— Work required —
Retype the data line for line, starting at the line that contains "Given: Click the red floating record button" and ending at the last line of the data. Leave the pictures out of your answer.
[Given information start]
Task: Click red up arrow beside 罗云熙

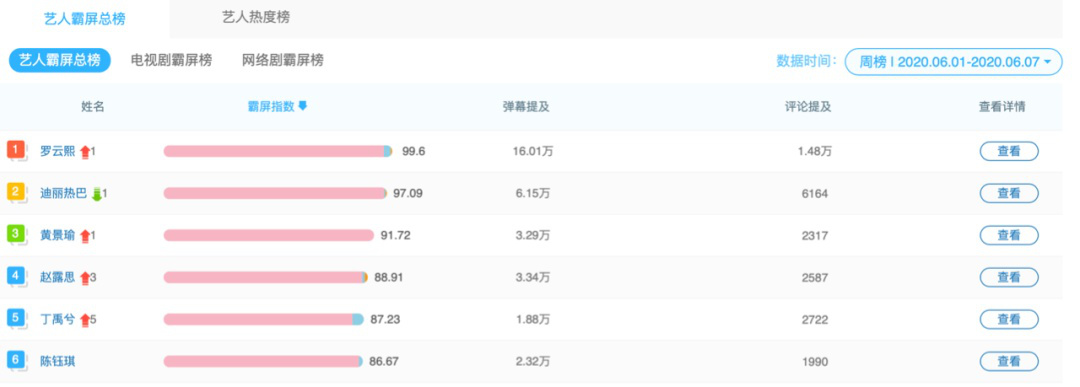Action: pos(85,152)
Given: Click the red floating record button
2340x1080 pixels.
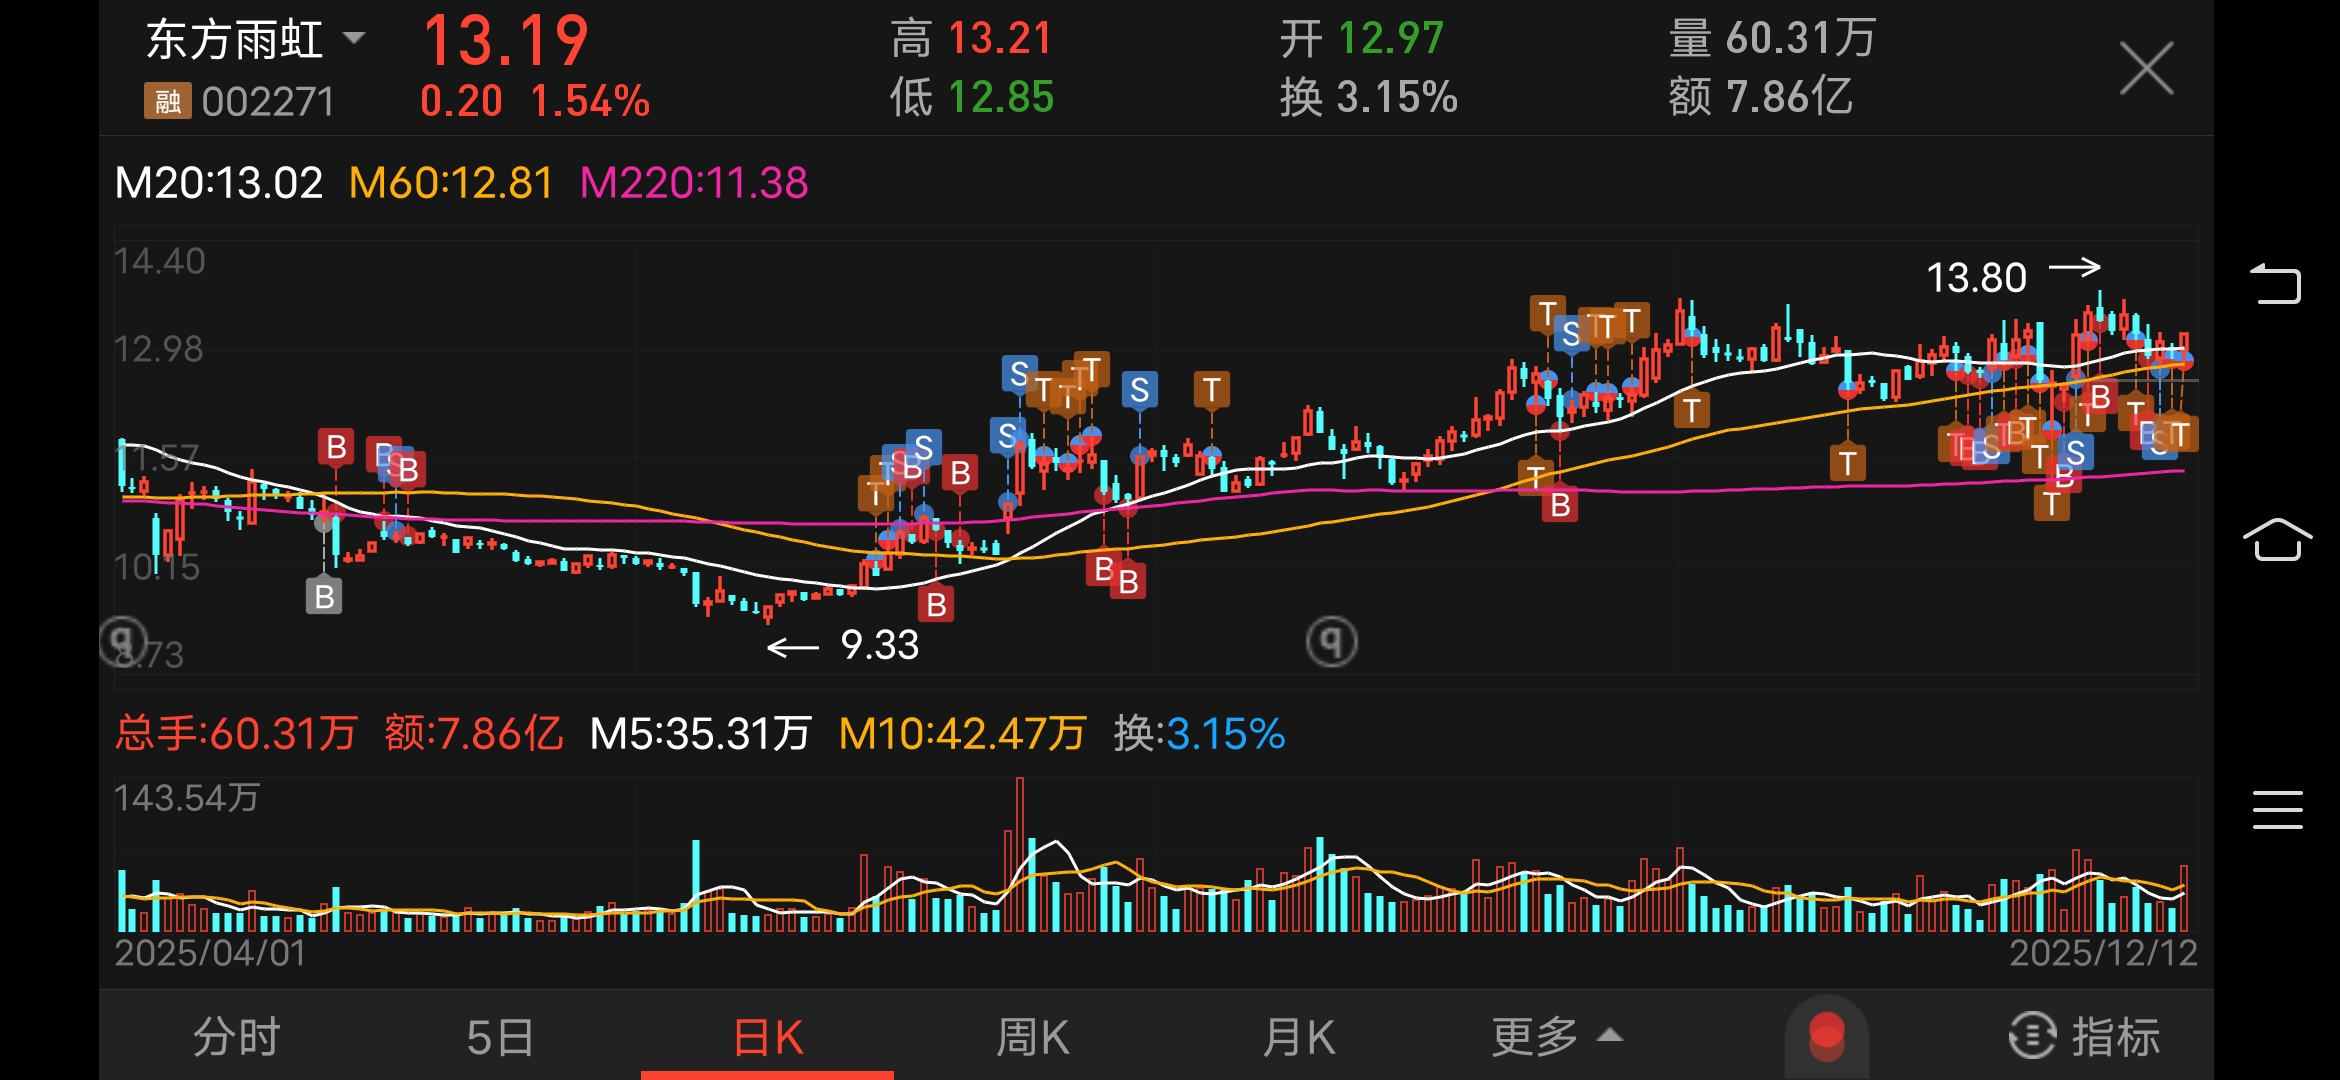Looking at the screenshot, I should pos(1826,1036).
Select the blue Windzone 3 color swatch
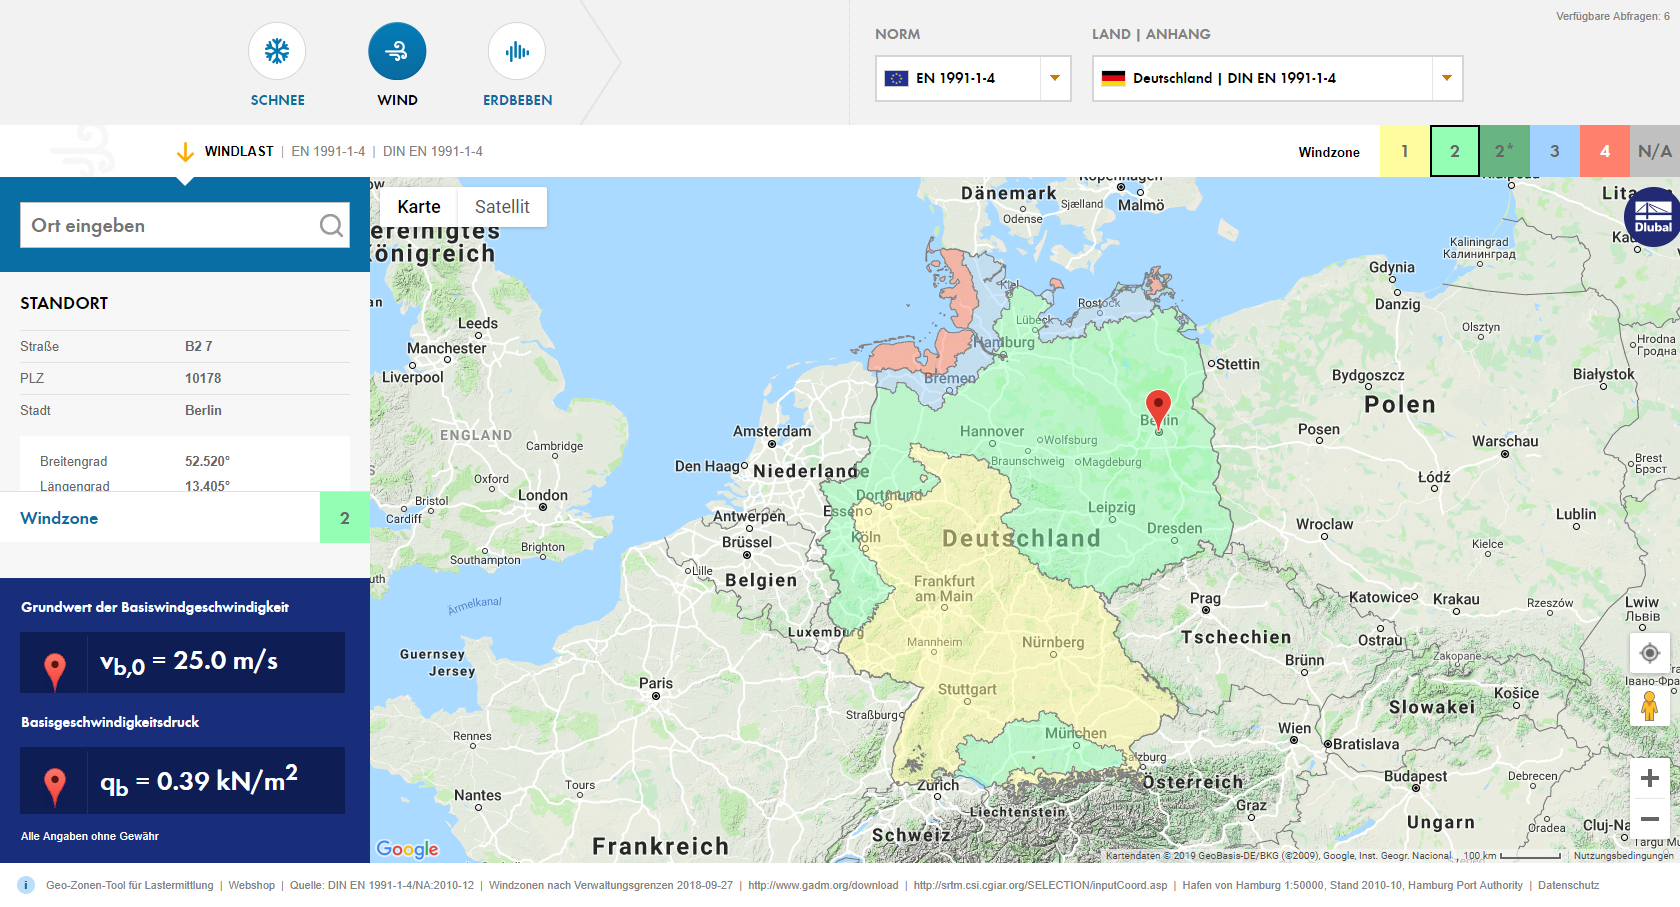This screenshot has height=907, width=1680. click(x=1554, y=151)
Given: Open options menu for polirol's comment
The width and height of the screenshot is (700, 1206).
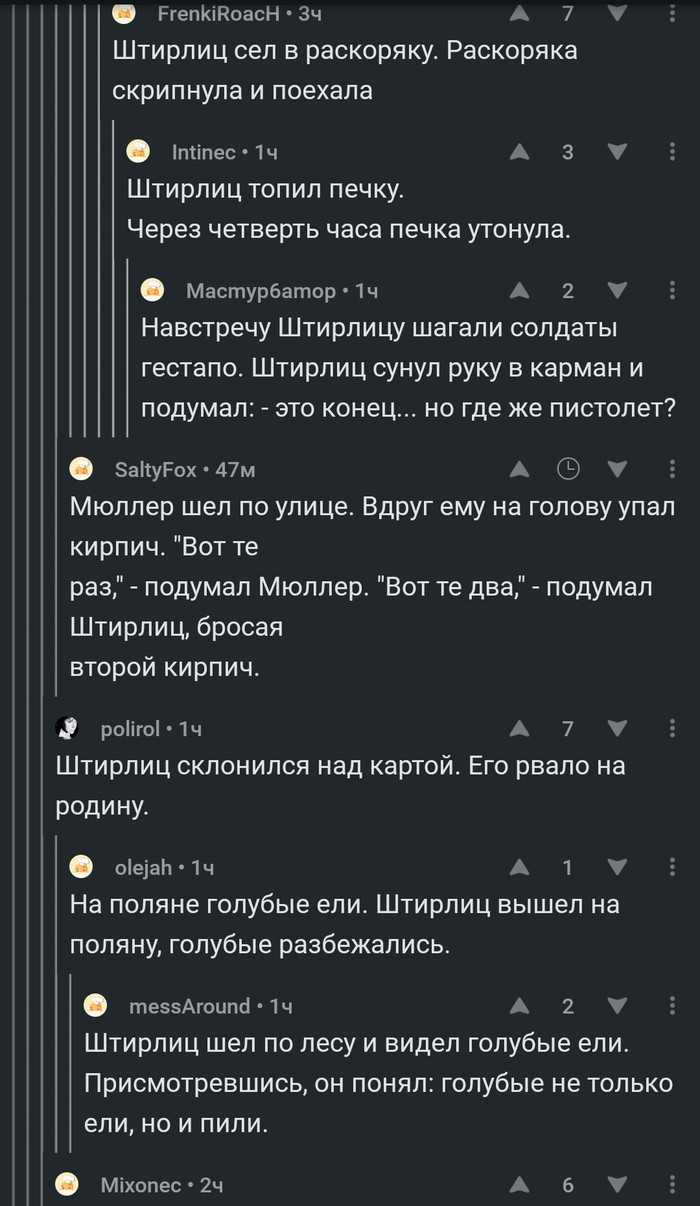Looking at the screenshot, I should click(x=672, y=729).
[Given information end]
— Correct result —
Given: Click the red floating record button
2340x1080 pixels.
Looking at the screenshot, I should pos(1826,1036).
Select the blue Windzone 3 color swatch
This screenshot has height=907, width=1680. click(x=1554, y=151)
Given: Open options menu for polirol's comment
The width and height of the screenshot is (700, 1206).
Looking at the screenshot, I should click(x=672, y=729).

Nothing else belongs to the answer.